Non c'è pace per Amedeo Modigliani, grande pittore e scultore livornese sulle cui opere si son giocate beffe crudeli e sofisticate truffe. Il caso delle opere sequestrate durante una mostra internazionale a palazzo Ducale di Genova e dichiarate "grossolanamente false" dal perito nominato dal tribunale di Genova nell'ambito dell'inchiesta avviata dopo la denuncia dell'esperto toscano Carlo Pepi è l'ultimo coup de theatre legato al maestro livornese in ordine di tempo. In questo caso, burla, beffa o truffa sarà la magistratura a stabilirlo.

Le teste ritrovate a Livorno

Ciò che è certo è che l'affaire riporta a lontane e divertenti burle giocate sul nome di Modì. Livorno si sa è città che possiede spirito ludico genuino: quando nel 1984 vennero pescate nel Fosso reale tre teste scolpite in uno stile che richiamava quello del Modigliani, metà mondo della storia dell'arte - nomi celebri come quelli di Carlo Giulio Argan, Dario Durbé e Cesare Brandi - gridò al miracolo. L'altra metà, come Federico Zeri, parlò di falso.
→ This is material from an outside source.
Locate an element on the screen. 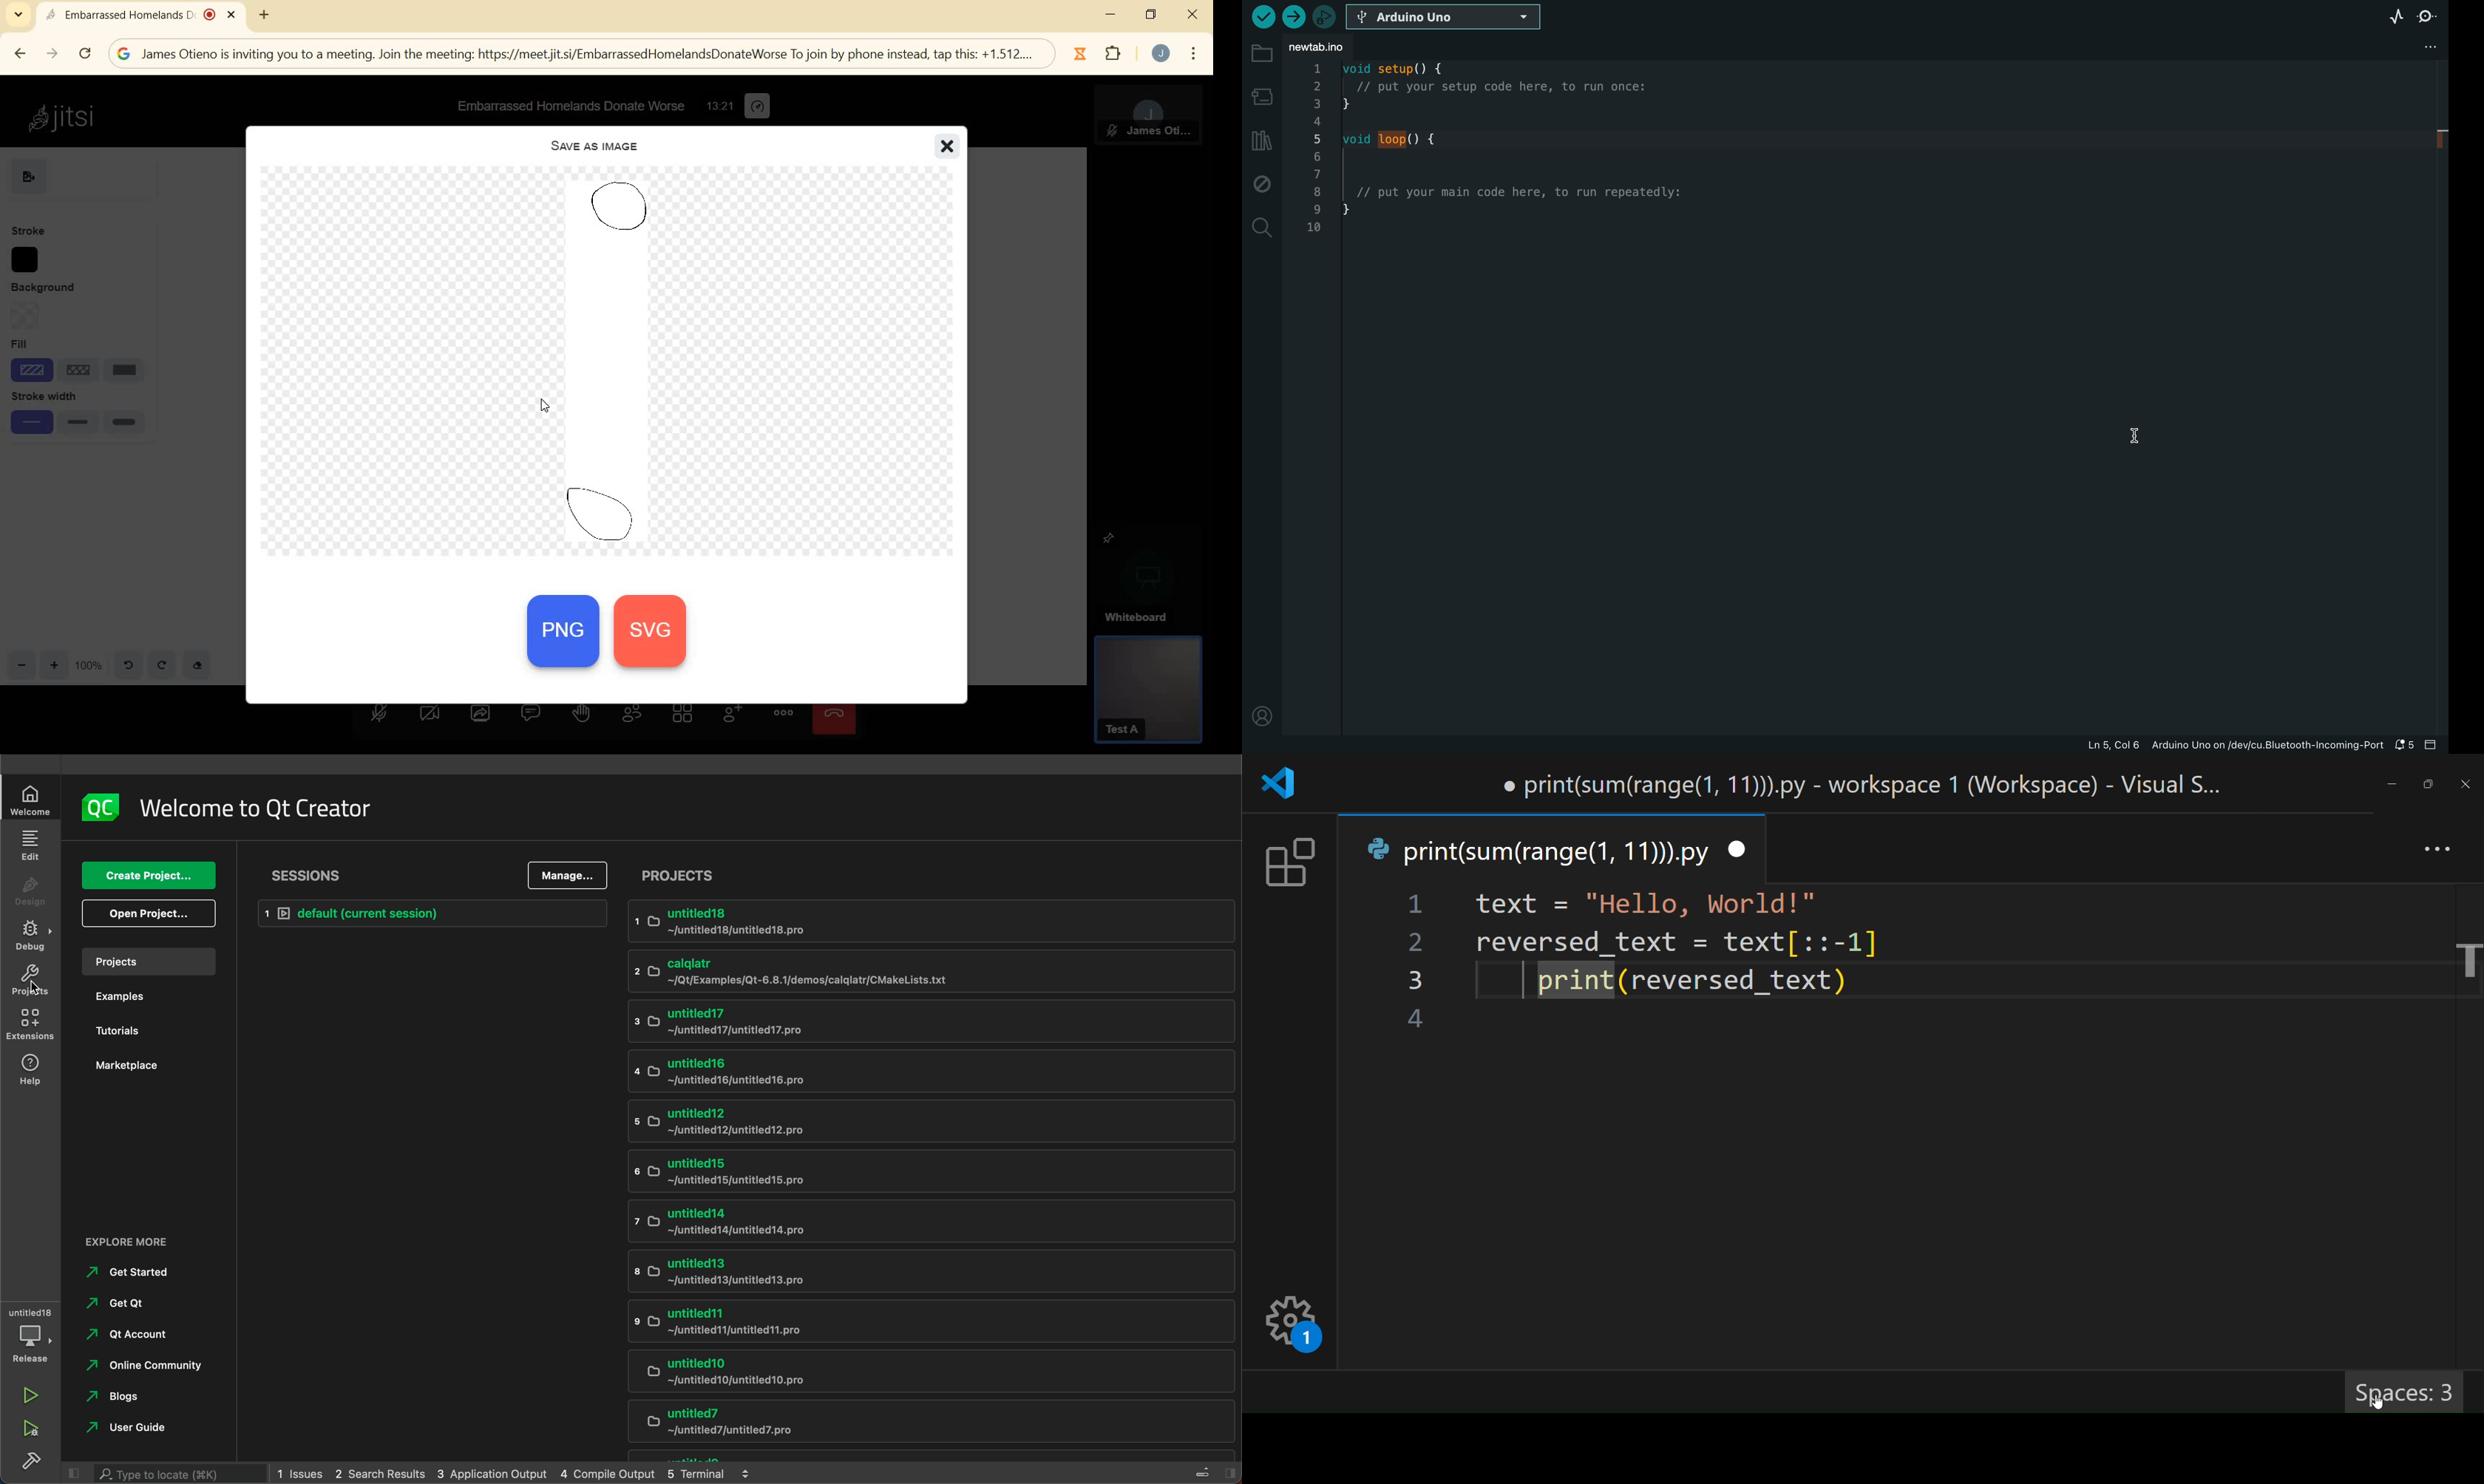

L'esperto pisano Carlo Pepi tagliò la testa al toro e le definì sbrigativamente "dei trojai" che tradotto significa 'porcherie'. Un mese dopo il ritrovamento, tre studenti universitari livornesi dichiararono la burla e la certificano con prove ineludibili: una delle tre teste l'avevano fabbricata loro col trapano, faccenda che si poteva ammirare in una photostory di innegabile efficacia. Le altre due teste, anch'esse ripescate nel Fosso Reale, erano invece opera di tale Angelo Froglia, artista d'animo e portuale per necessità che affermò di non aver voluto fare uno scherzo ma creare un'operazione estetico-artistica finalizzata a un'accurata demistificazione del mito.
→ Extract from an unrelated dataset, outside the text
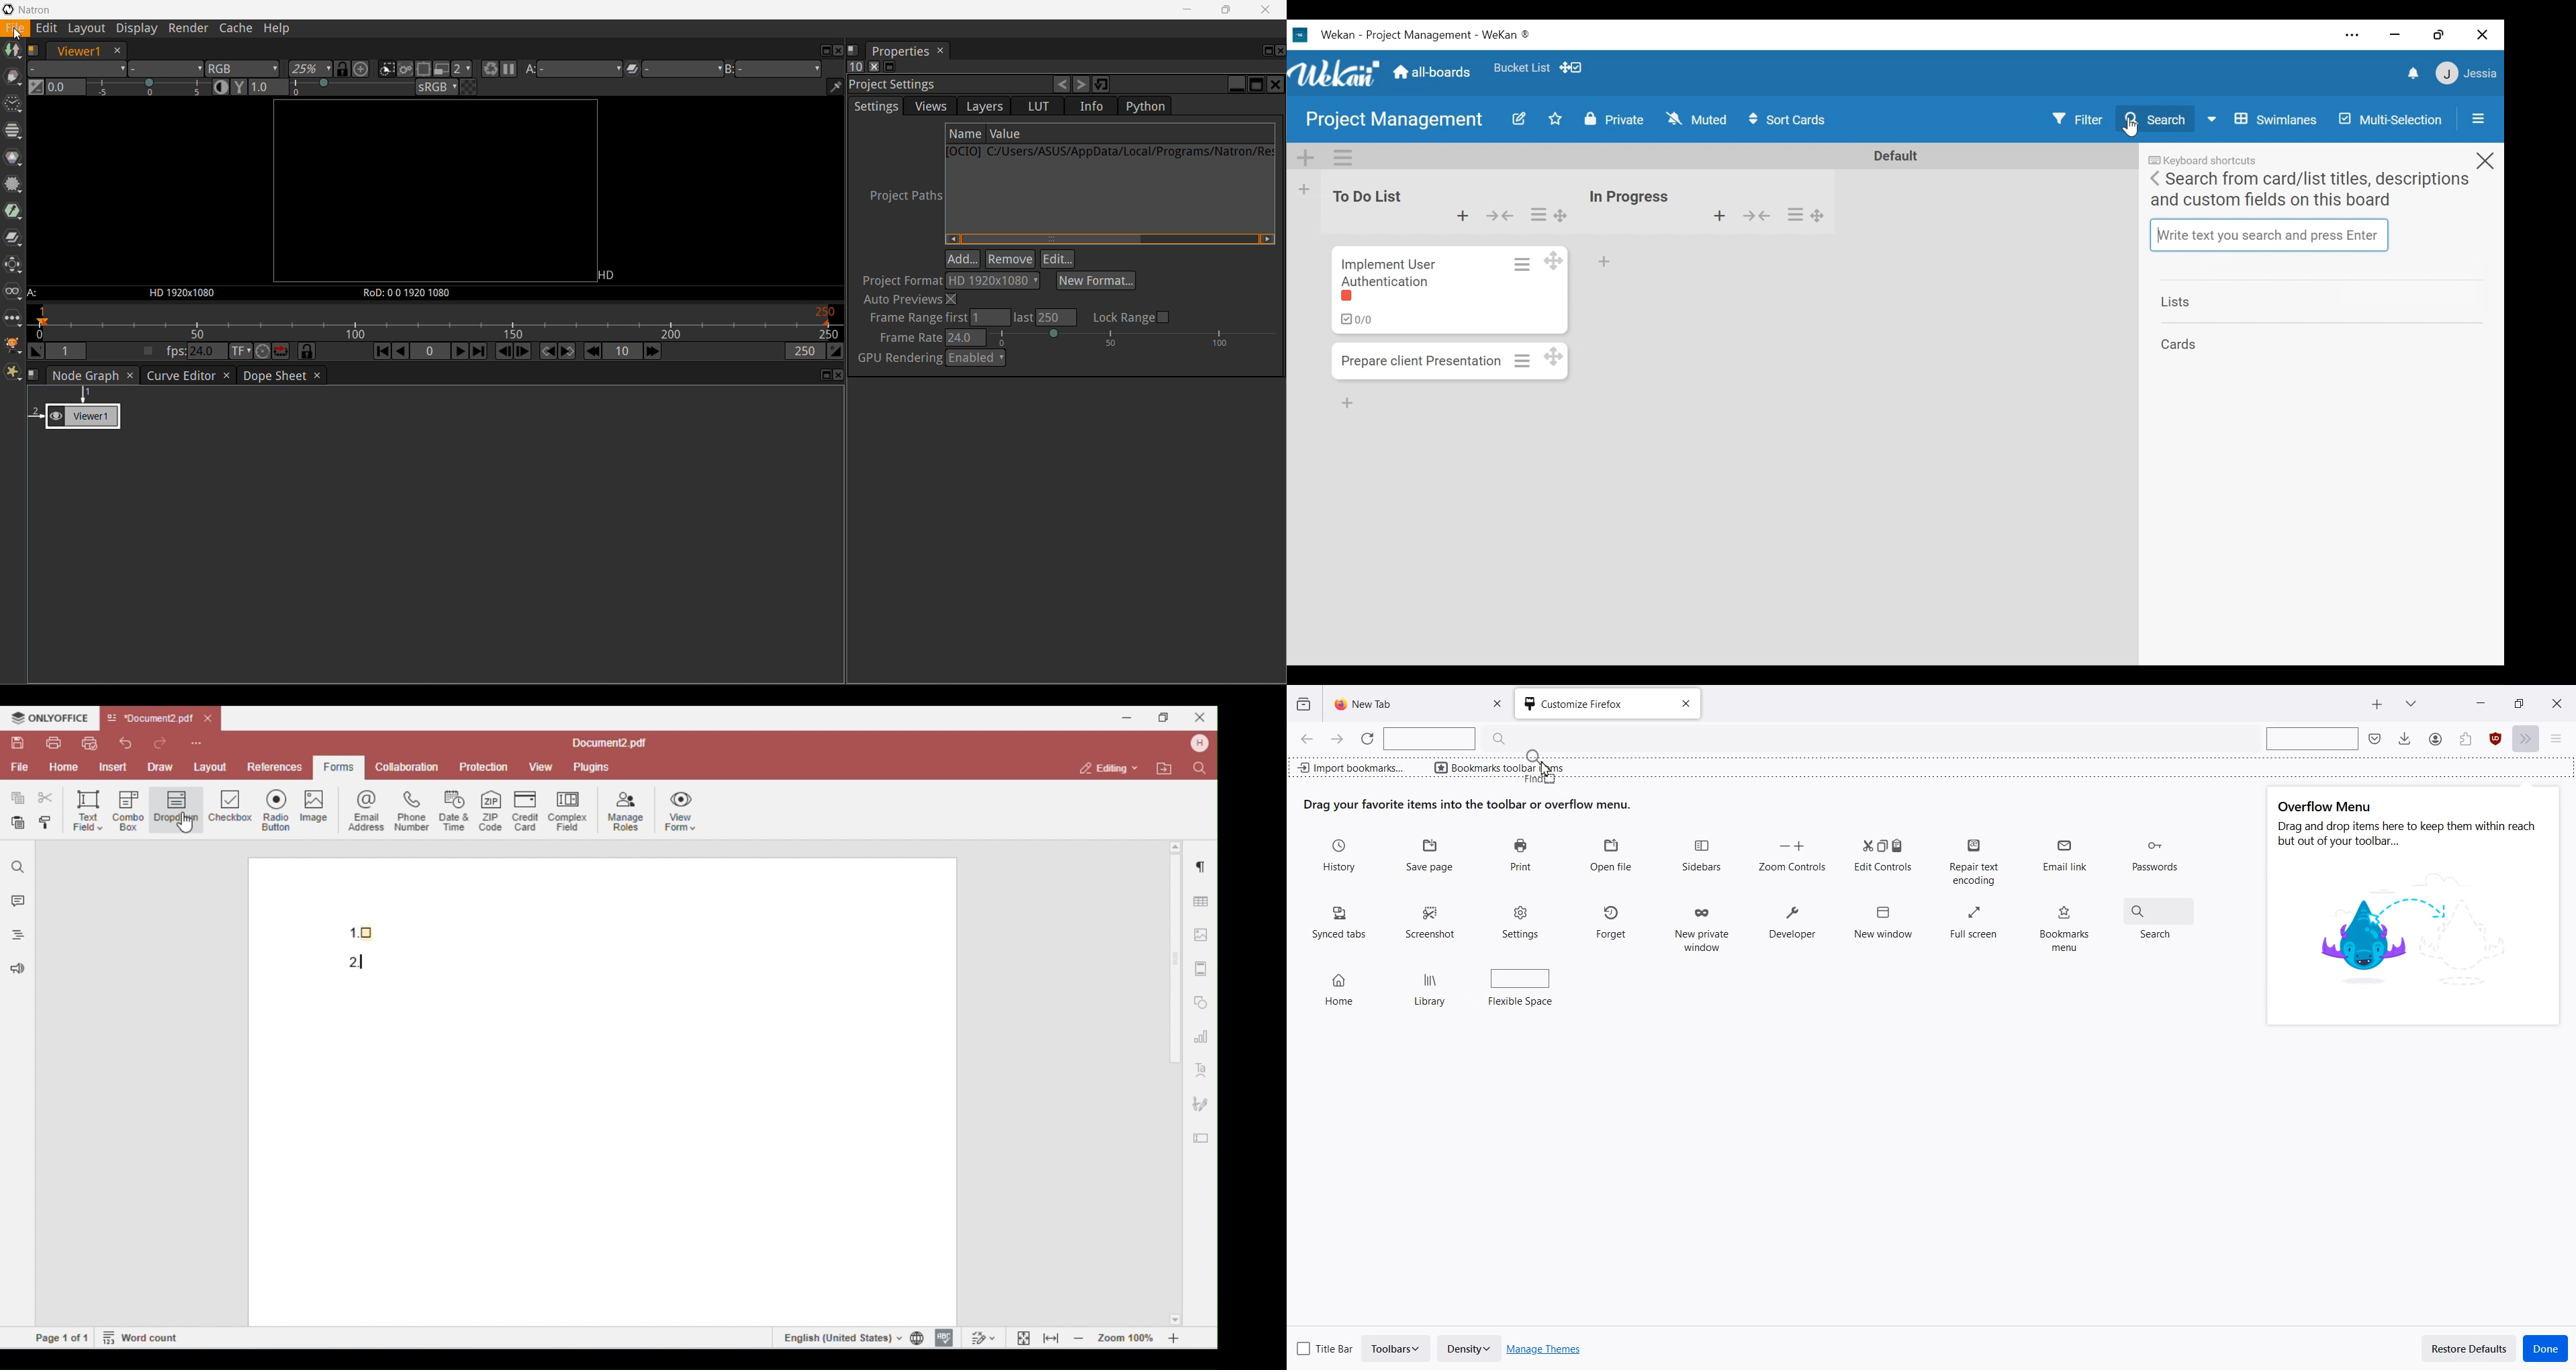 Image resolution: width=2576 pixels, height=1372 pixels. Describe the element at coordinates (1633, 194) in the screenshot. I see `in progress` at that location.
La mostra sui "veri falsi" di Modì

Burla o non burla, il ritrovamento delle tre teste ebbe un'eco mondiale e finì per diventare mostra itinerante, nel 2014, sui veri falsi di Modì. Certo, quel tratto "così elegante" come lo definì Picasso, era tutto sommato tecnicamente semplice da copiare: eppure proprio il tratto è quello che identifica l'autore e consente di scoprire la truffa. Parola di Carlo Pepi: proprio lui ha denunciato per primo la falsità delle opere esposte a Genova (denunciò anche quadri esposti a Catania e Viterbo), una tesi che adesso ha il placet del perito: il tratto, quel tratto che Pepi definisce "elegantissimo, tridimensionale" su quelle tele è stato, afferma il perito, "grossolanamente falsificato".